• 220
    istanbul'un tam olarak neresi bilmiyorum ama çok nezih bir yer olduğu belli olan bir semtinde burak yılmaz ile beraber yürüyoruz. tahminimce nişantaşı ya da bebek falan.

    benim böyle bir yerde burak yılmaz olmasa bile yürüyor olmam rüya olmasına yetecekken yanımda bir de burak yılmaz var. şaka lan şaka o kadar da ölmedik. bi keresinde kiralık arabayla bebek'ten geçmiştik o kadar da değil yani. neyse nerden geliyoruz, ben burak'ı nerden tanıyorum çok pardon daha doğrusu o beni nerden tanıyor bilmiyorum ama beraber kanka gibi yürüyoruz. şakalaşıyoruz falan hatta. o kadar yakınız ki kolunu bana doğru uzatıp mucckk çekse şaşırmicam yani öyle samimiyiz. kahkahalar havada uçuşuyor. bende bi taraftan sanki yıllardır burak yılmaz'ı tanıyormuş gibi bir rahatlık, doğallık var ama bi taraftan da göz ucuyla burak'ı kesip içten içe "ulan yanımdaki baya baya burak yılmaz" diye heyecanlanıyorum.
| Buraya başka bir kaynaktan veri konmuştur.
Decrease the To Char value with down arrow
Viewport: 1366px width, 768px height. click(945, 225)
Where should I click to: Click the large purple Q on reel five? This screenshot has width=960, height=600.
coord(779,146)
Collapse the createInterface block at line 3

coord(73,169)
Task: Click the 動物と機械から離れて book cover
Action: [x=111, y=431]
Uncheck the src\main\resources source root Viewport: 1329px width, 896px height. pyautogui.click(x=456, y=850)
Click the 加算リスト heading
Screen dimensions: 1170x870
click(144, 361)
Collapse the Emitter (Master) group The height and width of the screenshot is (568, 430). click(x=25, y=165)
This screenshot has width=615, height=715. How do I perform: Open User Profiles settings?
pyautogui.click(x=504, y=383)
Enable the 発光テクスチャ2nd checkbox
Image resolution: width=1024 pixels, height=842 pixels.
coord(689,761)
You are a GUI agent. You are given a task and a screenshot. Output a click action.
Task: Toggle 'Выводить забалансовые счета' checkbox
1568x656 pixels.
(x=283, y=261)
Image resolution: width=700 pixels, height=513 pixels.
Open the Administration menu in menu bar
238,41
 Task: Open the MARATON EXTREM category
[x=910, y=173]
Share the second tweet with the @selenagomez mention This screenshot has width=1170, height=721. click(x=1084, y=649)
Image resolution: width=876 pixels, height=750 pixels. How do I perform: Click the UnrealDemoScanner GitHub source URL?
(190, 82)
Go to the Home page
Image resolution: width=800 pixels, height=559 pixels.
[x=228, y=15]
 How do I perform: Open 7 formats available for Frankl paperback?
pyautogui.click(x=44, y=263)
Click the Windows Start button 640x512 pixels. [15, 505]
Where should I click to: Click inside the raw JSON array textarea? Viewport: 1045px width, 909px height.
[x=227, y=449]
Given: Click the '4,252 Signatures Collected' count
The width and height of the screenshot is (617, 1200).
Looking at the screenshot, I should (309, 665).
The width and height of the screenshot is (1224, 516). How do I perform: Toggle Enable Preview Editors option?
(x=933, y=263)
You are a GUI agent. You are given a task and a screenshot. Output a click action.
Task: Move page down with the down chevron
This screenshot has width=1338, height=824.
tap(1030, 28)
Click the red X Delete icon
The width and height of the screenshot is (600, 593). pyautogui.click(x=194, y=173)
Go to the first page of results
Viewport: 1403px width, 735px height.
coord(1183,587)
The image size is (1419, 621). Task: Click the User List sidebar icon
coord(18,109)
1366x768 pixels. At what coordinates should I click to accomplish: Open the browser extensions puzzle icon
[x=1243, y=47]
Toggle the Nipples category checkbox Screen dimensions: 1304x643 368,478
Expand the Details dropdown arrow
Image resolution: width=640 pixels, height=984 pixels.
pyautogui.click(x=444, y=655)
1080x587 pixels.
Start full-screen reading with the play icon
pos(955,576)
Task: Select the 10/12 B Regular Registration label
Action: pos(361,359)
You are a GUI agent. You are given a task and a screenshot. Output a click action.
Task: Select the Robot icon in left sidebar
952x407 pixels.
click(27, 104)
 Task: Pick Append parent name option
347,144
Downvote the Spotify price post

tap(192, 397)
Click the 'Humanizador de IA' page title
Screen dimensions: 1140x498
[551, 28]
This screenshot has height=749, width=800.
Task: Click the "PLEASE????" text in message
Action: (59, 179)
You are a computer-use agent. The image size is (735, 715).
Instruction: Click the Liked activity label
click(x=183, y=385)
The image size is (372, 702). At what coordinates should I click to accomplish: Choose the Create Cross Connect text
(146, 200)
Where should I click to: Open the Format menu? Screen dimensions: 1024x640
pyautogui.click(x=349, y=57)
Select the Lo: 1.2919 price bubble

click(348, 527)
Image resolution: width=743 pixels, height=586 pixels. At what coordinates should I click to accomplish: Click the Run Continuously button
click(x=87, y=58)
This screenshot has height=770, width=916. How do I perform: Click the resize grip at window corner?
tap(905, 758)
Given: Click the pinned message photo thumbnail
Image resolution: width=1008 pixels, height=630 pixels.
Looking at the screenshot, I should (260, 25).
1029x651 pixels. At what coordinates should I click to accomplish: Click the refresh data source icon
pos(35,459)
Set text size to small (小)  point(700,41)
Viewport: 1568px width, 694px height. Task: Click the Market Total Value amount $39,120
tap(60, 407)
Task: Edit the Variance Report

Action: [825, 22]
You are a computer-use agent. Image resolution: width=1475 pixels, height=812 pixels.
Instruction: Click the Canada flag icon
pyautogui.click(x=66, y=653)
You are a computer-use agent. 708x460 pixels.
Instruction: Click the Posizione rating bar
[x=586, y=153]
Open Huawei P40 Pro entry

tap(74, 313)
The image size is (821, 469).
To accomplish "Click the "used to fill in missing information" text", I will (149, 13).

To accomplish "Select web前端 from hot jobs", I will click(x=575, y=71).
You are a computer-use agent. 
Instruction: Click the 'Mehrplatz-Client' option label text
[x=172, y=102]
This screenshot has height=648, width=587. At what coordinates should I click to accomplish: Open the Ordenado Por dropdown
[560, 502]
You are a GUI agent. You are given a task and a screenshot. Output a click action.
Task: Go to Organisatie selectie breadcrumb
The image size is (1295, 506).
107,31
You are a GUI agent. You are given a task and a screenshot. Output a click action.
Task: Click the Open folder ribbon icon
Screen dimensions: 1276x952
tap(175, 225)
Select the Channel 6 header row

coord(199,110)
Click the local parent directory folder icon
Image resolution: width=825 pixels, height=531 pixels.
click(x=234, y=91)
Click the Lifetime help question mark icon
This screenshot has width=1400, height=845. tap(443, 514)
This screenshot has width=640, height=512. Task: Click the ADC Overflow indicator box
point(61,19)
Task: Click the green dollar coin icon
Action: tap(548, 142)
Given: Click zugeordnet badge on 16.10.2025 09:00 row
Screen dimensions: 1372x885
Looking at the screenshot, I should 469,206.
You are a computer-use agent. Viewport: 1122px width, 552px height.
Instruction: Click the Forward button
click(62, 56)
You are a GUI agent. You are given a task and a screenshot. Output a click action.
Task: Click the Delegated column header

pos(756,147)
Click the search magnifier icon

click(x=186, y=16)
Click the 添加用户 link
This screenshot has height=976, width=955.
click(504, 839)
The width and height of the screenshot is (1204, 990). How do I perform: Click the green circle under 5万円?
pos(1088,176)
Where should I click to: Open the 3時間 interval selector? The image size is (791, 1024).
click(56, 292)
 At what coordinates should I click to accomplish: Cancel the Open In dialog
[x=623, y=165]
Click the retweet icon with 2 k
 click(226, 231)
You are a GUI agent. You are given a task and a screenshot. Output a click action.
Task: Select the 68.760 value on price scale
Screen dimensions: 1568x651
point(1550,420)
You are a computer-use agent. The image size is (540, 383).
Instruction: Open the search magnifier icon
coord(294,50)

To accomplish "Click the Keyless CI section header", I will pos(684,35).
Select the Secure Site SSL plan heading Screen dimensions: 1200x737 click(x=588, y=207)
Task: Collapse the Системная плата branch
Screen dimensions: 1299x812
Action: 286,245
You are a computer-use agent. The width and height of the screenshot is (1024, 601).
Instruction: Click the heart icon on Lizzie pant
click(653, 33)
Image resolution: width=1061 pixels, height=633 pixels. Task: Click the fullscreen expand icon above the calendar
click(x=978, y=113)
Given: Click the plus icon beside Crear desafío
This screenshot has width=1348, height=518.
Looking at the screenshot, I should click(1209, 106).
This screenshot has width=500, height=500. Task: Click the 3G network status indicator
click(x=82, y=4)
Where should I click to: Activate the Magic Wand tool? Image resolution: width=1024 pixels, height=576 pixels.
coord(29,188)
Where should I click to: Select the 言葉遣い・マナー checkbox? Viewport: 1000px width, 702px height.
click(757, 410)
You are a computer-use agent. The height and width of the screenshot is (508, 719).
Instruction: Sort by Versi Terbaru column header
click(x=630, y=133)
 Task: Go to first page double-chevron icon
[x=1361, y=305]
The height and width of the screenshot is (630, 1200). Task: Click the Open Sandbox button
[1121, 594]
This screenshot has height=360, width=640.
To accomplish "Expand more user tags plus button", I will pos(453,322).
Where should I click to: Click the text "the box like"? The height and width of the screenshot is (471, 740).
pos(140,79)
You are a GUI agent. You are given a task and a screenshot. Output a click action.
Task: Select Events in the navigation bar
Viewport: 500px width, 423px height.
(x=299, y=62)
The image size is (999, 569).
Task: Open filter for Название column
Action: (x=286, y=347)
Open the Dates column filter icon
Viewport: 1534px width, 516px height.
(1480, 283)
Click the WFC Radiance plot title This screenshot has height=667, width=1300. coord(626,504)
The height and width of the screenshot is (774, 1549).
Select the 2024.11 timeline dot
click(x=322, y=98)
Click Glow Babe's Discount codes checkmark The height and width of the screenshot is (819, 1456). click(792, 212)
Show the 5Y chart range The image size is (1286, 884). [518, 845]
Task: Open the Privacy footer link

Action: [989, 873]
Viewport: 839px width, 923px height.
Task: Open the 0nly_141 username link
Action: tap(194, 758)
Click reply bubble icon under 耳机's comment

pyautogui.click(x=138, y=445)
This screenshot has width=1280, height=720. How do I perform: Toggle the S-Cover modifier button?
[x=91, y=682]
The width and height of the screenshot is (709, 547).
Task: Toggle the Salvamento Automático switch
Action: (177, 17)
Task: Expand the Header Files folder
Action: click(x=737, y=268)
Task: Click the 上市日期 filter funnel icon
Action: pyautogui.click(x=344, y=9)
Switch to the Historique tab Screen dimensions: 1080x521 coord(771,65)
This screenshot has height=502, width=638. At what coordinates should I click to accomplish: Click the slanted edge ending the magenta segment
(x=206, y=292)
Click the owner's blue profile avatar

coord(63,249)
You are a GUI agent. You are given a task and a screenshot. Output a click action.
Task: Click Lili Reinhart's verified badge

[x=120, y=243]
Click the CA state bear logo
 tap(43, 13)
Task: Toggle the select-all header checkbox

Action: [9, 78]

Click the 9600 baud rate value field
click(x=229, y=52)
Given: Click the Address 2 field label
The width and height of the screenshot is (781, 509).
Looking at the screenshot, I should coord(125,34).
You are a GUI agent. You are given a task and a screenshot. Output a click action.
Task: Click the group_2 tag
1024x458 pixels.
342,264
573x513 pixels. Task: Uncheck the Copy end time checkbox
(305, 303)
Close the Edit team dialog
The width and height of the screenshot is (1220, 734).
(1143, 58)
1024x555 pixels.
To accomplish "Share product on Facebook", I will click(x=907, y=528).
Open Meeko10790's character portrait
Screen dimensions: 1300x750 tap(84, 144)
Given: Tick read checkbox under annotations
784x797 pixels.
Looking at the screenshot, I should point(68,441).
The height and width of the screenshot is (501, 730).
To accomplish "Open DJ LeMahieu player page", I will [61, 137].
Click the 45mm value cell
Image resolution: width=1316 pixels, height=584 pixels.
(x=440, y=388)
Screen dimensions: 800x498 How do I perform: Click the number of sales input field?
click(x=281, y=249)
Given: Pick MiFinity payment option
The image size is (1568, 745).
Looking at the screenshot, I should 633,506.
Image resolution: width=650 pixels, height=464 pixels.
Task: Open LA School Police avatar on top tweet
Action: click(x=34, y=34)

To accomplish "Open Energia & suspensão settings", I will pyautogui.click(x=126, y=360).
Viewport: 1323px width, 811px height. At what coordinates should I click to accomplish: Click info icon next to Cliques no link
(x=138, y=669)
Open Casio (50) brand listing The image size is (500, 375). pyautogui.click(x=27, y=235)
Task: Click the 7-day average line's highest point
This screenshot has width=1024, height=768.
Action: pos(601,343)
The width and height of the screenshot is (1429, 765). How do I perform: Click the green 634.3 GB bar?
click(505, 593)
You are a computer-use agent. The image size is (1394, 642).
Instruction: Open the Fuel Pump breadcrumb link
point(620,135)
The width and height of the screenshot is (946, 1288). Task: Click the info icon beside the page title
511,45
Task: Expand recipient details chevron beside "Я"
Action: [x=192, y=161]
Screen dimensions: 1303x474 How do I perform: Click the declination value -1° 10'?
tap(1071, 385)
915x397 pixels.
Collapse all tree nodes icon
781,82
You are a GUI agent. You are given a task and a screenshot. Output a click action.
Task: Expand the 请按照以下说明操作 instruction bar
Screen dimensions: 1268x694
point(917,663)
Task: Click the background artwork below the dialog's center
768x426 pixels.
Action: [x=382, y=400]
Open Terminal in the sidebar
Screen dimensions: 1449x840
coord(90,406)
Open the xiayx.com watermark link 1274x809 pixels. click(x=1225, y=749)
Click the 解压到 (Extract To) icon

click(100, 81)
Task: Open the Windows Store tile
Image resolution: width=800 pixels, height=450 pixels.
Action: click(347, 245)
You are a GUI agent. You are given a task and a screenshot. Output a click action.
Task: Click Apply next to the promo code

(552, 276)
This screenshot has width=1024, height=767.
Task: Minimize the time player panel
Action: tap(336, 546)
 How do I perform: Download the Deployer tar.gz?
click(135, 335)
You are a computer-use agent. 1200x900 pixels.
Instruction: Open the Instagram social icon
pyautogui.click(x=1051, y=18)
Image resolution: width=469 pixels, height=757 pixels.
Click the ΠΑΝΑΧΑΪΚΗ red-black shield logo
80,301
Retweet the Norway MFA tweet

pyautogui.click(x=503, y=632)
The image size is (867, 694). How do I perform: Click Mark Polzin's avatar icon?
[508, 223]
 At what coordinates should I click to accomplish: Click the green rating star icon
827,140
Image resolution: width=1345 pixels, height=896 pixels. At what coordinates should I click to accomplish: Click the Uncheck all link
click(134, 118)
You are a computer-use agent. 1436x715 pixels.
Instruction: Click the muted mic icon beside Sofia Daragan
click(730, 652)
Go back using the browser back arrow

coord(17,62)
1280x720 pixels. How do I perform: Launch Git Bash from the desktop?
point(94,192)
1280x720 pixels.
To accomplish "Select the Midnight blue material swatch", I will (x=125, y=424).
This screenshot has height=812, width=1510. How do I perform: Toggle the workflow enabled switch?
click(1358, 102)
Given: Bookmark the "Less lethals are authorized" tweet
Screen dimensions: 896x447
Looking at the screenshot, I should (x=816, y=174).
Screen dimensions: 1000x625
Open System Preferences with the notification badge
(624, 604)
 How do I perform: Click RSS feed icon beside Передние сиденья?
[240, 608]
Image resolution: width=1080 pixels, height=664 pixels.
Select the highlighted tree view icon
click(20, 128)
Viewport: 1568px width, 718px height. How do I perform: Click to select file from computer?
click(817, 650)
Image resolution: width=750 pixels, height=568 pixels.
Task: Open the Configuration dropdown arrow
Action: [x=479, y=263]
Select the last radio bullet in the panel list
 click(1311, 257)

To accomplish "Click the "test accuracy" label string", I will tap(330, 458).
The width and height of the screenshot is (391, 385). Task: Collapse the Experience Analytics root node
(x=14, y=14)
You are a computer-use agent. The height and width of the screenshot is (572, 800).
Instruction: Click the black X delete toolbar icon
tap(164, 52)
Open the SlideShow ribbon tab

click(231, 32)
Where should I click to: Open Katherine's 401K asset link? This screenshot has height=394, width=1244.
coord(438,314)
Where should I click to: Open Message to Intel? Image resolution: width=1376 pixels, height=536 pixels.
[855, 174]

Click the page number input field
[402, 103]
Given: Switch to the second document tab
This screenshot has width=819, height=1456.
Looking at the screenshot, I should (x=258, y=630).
    derken bi tane ateş kırmızısı hayvani bi arabaya yaklaşıyoruz. tabi bu arabanın benim olabileceği rüyamda bile mantıklı gelmediği için hemen anlıyorum burak'ın arabası olduğunu. arabanın yanında da bi adam bekliyo büyük ihtimal burak'ın menajeri falan. o da beni görünce hiç garipsemiyor. adam beni garipsemeyince nedense rahatlıyorum. "ulan bu adam da tanıyosa beni demek ki gerçekten bi yerden tanıdıkları oluyorum ben bunların, belki de altyapı topçusuyumdur* kim bilir." falan diye düşünüyorum heralde. adam, burak için şoför kapısını açıyor, kendi de yan koltuğa oturuyor. ben de kendi kapımı kendim açarak(u: :() arka koltuğa geçiyorum. yalnız arabayı görmeniz lazım gençler ateş atıyor. o kadar gaza bastı gram ses gelmedi içeriye. belli baya para bayılmış. belki de kulüp hediye etmiştir bilmiyorum sormadım.

    herneyse bir müddet gittikten sonra arabadan indik biz burak'la. yine yürümeye başladık. ben tabi yine hiç bozuntuya vermiyorum "ortamlarda kuzeniyim derim kim bilcek amk" kafasındayım. tabi böyle kuul takılırken aklımda hâlâ bi fotoğraf çektirme derdi de var yani yok değil. koskoca burak yılmaz'la alemlere akıyorum aklımda hâlâ instagram'a koysam kaç like alırım derdi var. fakirin rüyası bu kadar olur. en sonunda dayanamadım "burak abi bi selfie çekilebilir miyizz ehe ehe??" diye sordum. inanın kendisi hiç öyle kameralarda göründüğü gibi artist, havalı falan değil. gayet kibar bi biçimde gülerek "tabi" dedi. gayet iyi niyetli bi insan. tanısanız siz de çok seversiniz. nasıl mutlu oldum anlatamam. dünyalar benim oldu. sanki az önce arabada arka koltukta oturan ben değilim. birden içimdeki çocuk çıktı ortaya. göz bebeklerim kalp şekline dönüştü. o an kesin uykumda "burakkkk, burakk'ımmmm" diye sayıklamışımdır. öyle bi şey olduysa inşallah bizimkiler duymamıştır.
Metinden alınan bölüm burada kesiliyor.